Largely unseen, the secretive bobcat is in fact our next-door neighbor.
Credit: USDA Forest Service
Wayne Pacelle is the president and chief executive officer of The Humane Society of the United States (HSUS). This Op-Ed is adapted from a post on the blog A Humane Nation, where the content ran before appearing in LiveScience's Expert Voices: Op-Ed & Insights.
Recently, California has been in the spotlight for efforts to reform wildlife management and discard archaic practices, with Gov. Jerry Brown recently signing wildlife-protection bills into law.
For decades, The HSUS and its allies have campaigned vigorously to stop abusive trophy-hunting and commercial trapping practices — this year alone, we are leading the charge to stop the trophy hunting of wolves in Michigan and end the unsporting and inhumane practices of bear baiting, hounding and trapping in Maine.
On Oct. 2, Gov.

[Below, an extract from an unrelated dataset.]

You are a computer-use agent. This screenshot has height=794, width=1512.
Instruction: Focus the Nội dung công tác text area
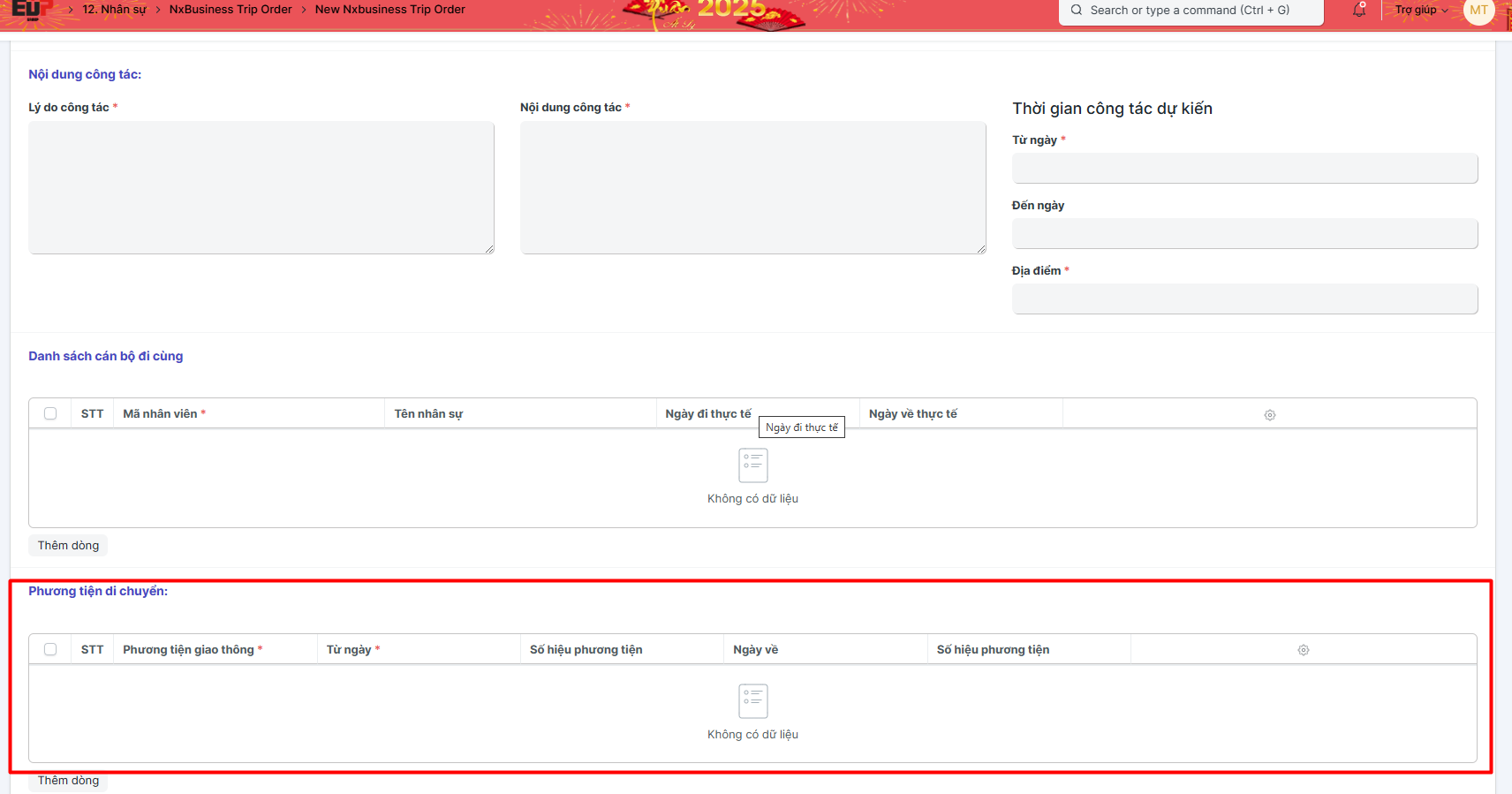pyautogui.click(x=752, y=187)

Brown signed legislation to make California the first state in the nation to halt the use of lead ammunition in hunting. The HSUS led the fight, along with Audubon California and Defenders of Wildlife, besting the National Rifle Association, the National Shooting Sports Foundation and other hunting-rights lobby groups that called for the status quo and the continued incidental poisoning of countless birds and mammals, including endangered California condors, in the Golden State. Gov. Brown also signed legislation, on the same day, to forbid the trapping of bobcats around Joshua Tree National Park and other national parks and wildlife refuges — a second major wildlife victory.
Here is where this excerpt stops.